● ASSIGNMENT
Could you print exactly the lines from the one that contains "Open Панель управления in the top menu" to the end of the data, both ends included, and nothing else? Skip the pictures.

(Saved entries)
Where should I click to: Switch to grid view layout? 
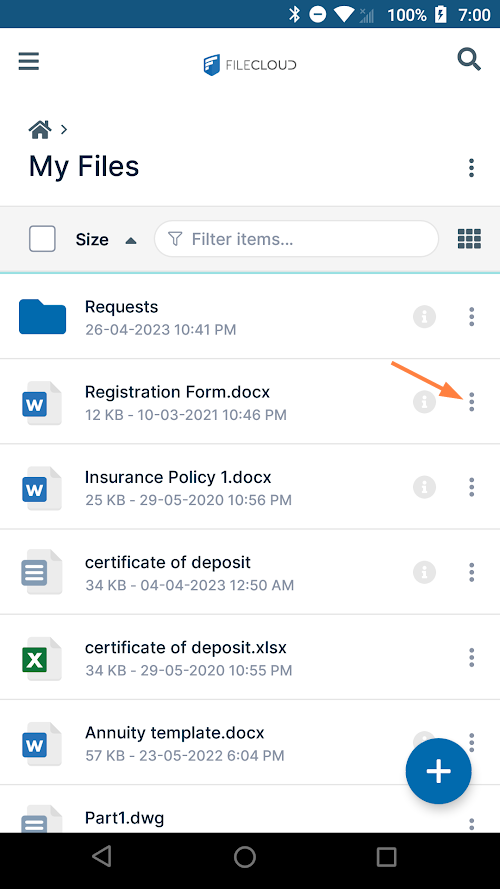click(x=469, y=239)
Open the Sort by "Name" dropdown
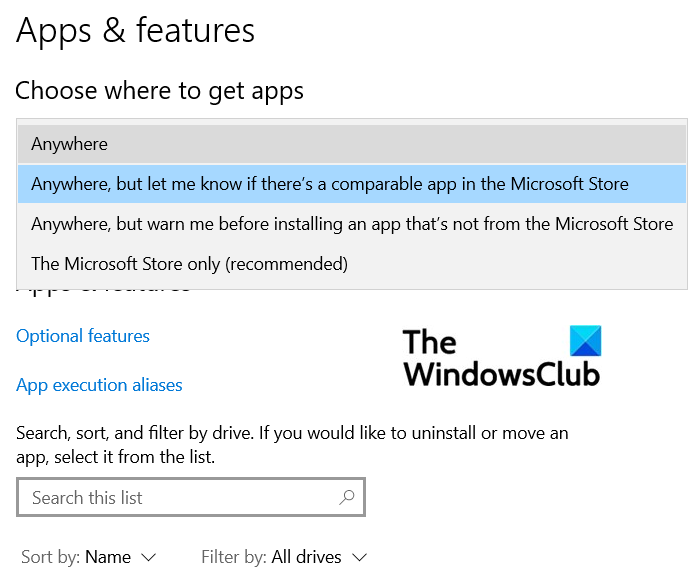The height and width of the screenshot is (587, 700). coord(108,557)
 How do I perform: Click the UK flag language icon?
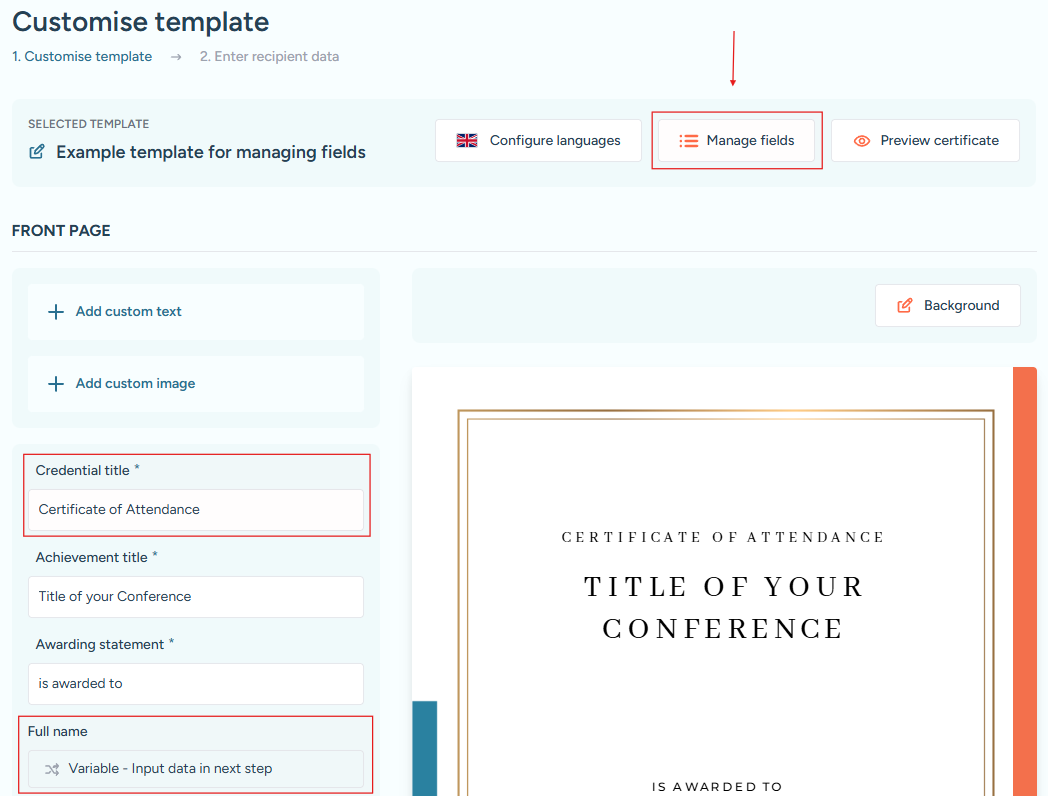(x=467, y=141)
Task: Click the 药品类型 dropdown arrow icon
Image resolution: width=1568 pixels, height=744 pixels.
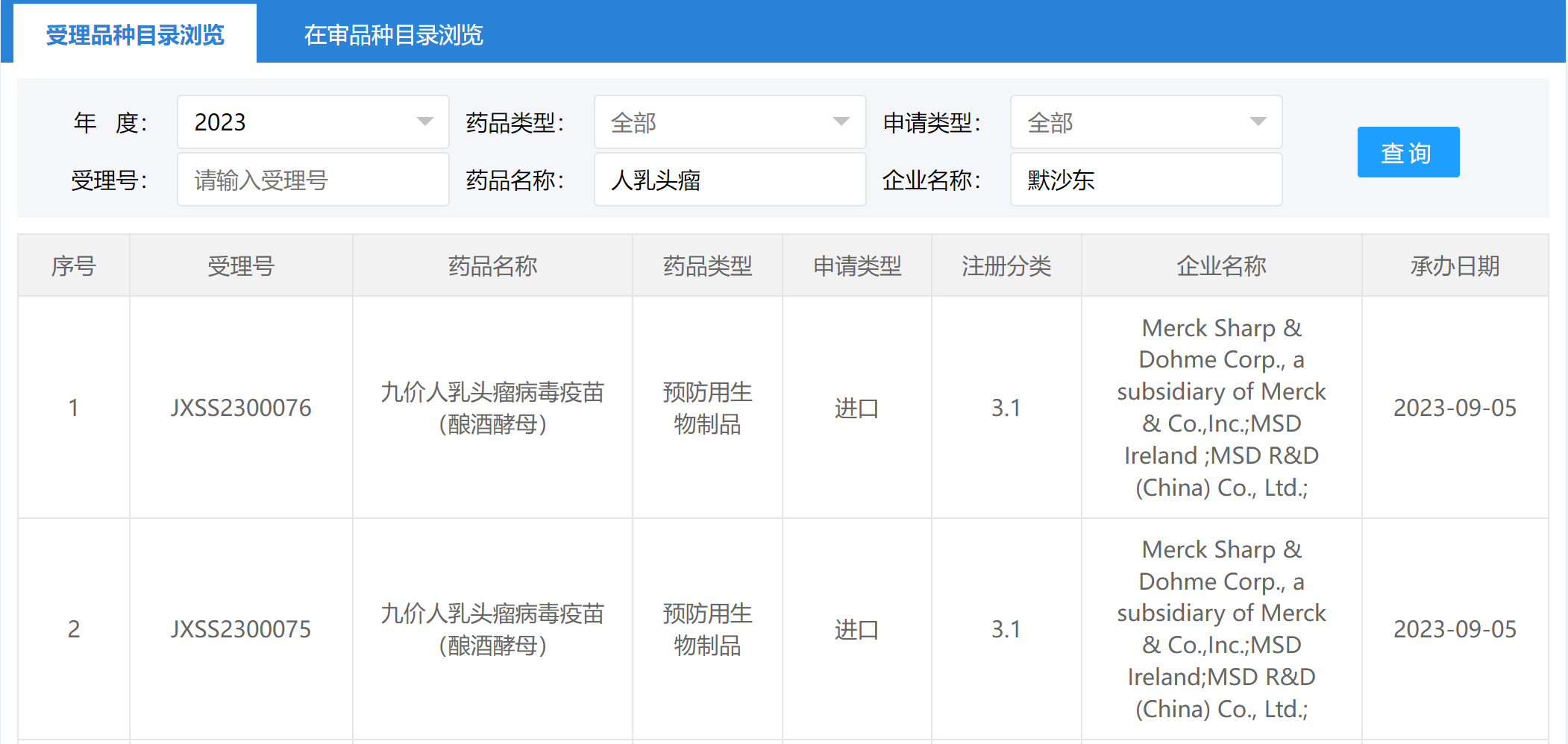Action: tap(841, 122)

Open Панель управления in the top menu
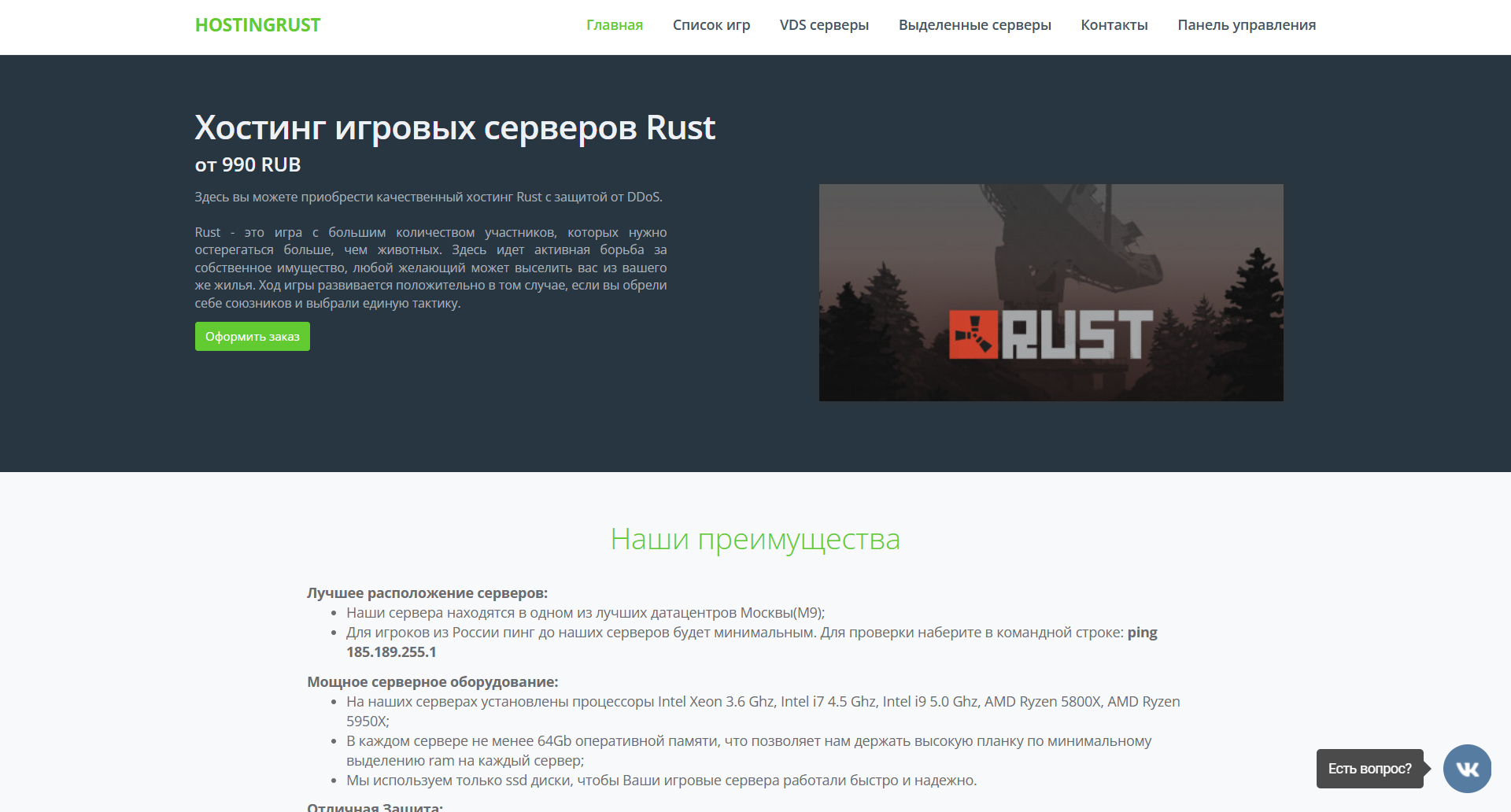(1246, 25)
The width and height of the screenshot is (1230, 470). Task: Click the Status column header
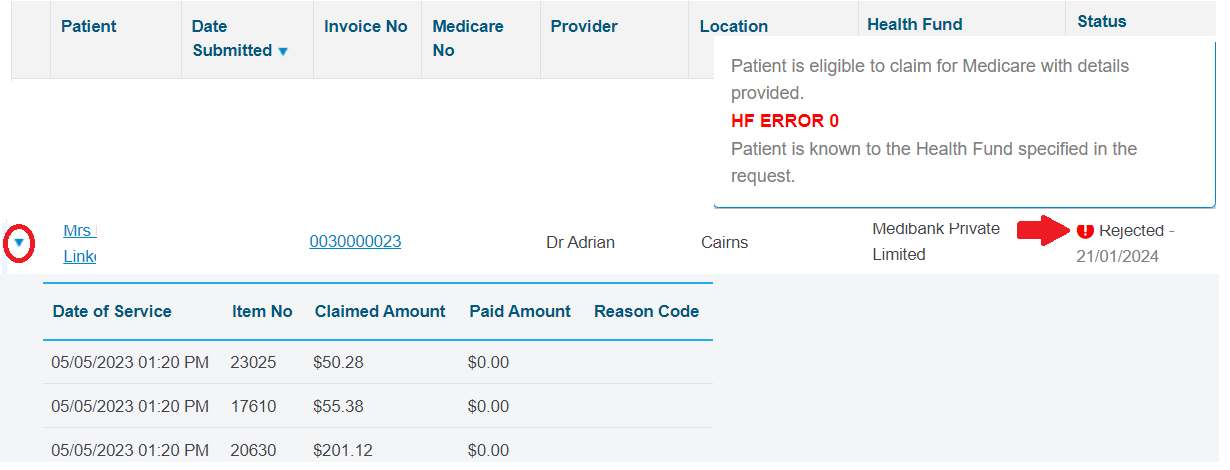tap(1102, 21)
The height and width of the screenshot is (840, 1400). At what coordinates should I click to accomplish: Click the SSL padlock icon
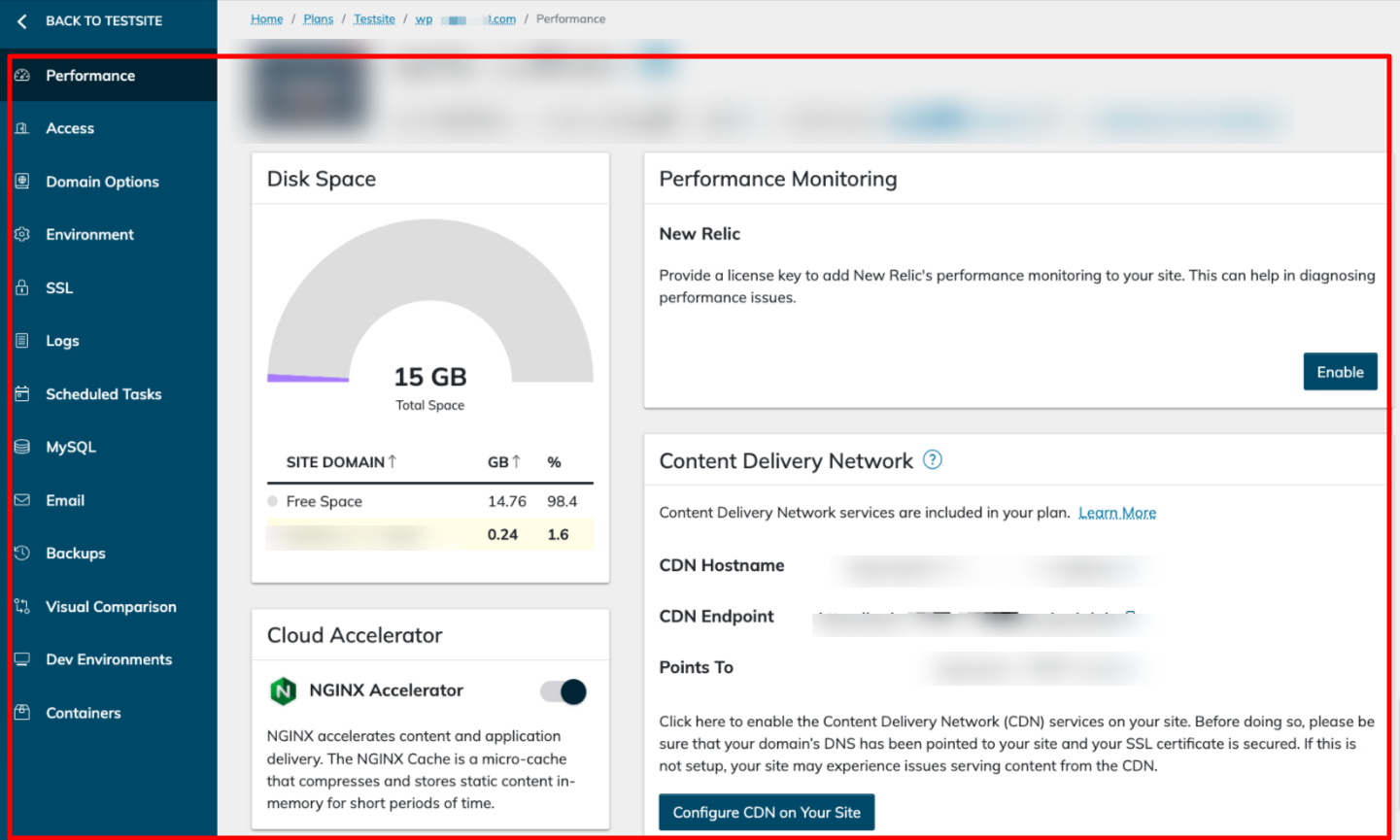click(x=22, y=288)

● SOLUTION TO THIS PROBLEM
Open Панель управления in the top menu
(1246, 25)
The width and height of the screenshot is (1230, 470). Task: Click the Status column header
tap(1102, 21)
The height and width of the screenshot is (840, 1400). At what coordinates should I click to accomplish: Click the SSL padlock icon
click(x=22, y=288)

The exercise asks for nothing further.